> **Exercise requirements**
Find "Click the Destination" in the data, then restate the line it sits in and every later line word for word, ending with the last line.

### Information

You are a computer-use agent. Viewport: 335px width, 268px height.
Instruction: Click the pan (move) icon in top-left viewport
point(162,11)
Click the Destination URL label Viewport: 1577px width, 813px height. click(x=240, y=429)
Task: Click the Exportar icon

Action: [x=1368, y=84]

######

> **Response**
Click the Destination URL label Viewport: 1577px width, 813px height. click(x=240, y=429)
Task: Click the Exportar icon

Action: [x=1368, y=84]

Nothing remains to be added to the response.